GI Killed In Mortar Attack

A soldier of U.S. Army Bravo Company, 2-502 Infantry Regiment, 101st Airborne Division, walks past an open gate as Iraqi boy looks at him during a night patrol mission in Mosul, 250 miles north of Baghdad, Iraq, late Sunday, Oct. 5, 2003.
AP
An American soldier died when guerrillas shelled a military base in the northern city of Mosul on Friday, a day after President Bush's surprise visit to U.S. troops at a heavily fortified military compound at Baghdad's main airport.

Iraqis expressed differing opinions about the significance of the brief visit, which was organized in such secrecy that even members of the U.S.-appointed Iraqi Governing Council invited to attend Thanksgiving celebrations at the airport were not told about it.

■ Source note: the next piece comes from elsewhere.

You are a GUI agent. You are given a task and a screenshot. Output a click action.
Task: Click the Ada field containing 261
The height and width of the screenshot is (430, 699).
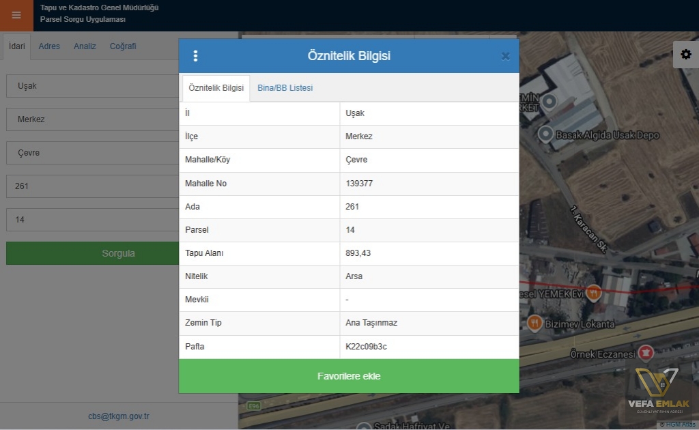tap(93, 186)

"We cannot consider Bush's arrival at Baghdad International Airport yesterday as a visit to Iraq," said Mahmoud Othman, a member of the U.S.-appointed Iraqi Governing Council. "He did not meet with ordinary Iraqis. Mr. Bush was only trying to boost the morale of his troops."

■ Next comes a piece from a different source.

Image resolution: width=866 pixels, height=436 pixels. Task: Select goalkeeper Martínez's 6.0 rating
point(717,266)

Mr. Bush's 2-1/2-hour visit came just ahead of Friday's arrival in Baghdad of Sen. Hillary Rodham Clinton and Sen. Jack Reed of Rhode Island.

The former first lady and Reed, both Democrats, have been critical of the Bush administration's handling of postwar operations in both countries.

In Baghdad, an explosion slightly damaged a highway overpass, and the military said that two U.S. soldiers died in separate incidents in central and northern Iraq.

One soldier died on Thanksgiving from a gunshot wound inside the heavily fortified base in Ramadi, 60 miles west of Baghdad. It was not immediately clear how the shooting occurred, a military statement said.

Another soldier died Friday when four mortar shells slammed a 101st Airborne Division base in Mosul. Attacks by Iraqi insurgents on U.S. troops in Mosul have increased in recent weeks.

The military said it had captured one of Saddam Hussein's bodyguards, identified as Brig. Gen. Khalid Arak Hatimy. The statement claimed Hatimy had been inciting the uprising west of Baghdad and providing money and weapons to the guerrillas.

More than 60 U.S. troops were killed in hostile action in November, more than any other month since the end of major combat in Iraq on May 1.

Since operations began, nearly 300 U.S. service members have died from hostile action. Another 136 have died from accidents and other causes. A total of 75 soldiers from allied nations also have died, bringing total coalition deaths to more than 500. Several civilians working for the U.S. military have also been killed.

In Baghdad, hundreds of Iraqis demonstrated against terrorism and condemned Saddam Hussein at a rally on a downtown square. The protest occurred in Firdos Square, where Iraqis and U.S. Marines toppled a large bronze statue of Saddam on April 9 after the fall of Baghdad in the U.S.-led invasion.

"Yes to Iraq," protesters shouted. "No to terrorism."

The demonstration was organized by a handful of Iraqi political parties, none of which are members of the U.S.-appointed governing council.

Mr. Bush, who flew into Baghdad Thursday evening to spend the Thanksgiving holiday with U.S. troops, also reserved a word for Iraqis.

"You have an opportunity to seize the moment and rebuild your great country, based on human dignity and freedom," Mr. Bush said. "We will stay until the job is done."

Mr. Bush also met with four members of the 25-seat Iraqi Governing Council.

Mouwafik al-Rubei'e, one of those attending, said they were simply invited to Thanksgiving dinner with Iraq's American administrator, L. Paul Bremer, and had no forewarning that they would meet Mr. Bush.

"It was a fruitful meeting," al-Rubei'e said. "The U.S. president reaffirmed his country's commitment to build a new, democratic and prosperous Iraq."

Ordinary Iraqis said it was difficult to judge the importance of the event.

"It meant little to the Iraqi people. Some are welcoming it, but most are dismissing its importance," said Kamal Mehdi, a cashier in Baghdad.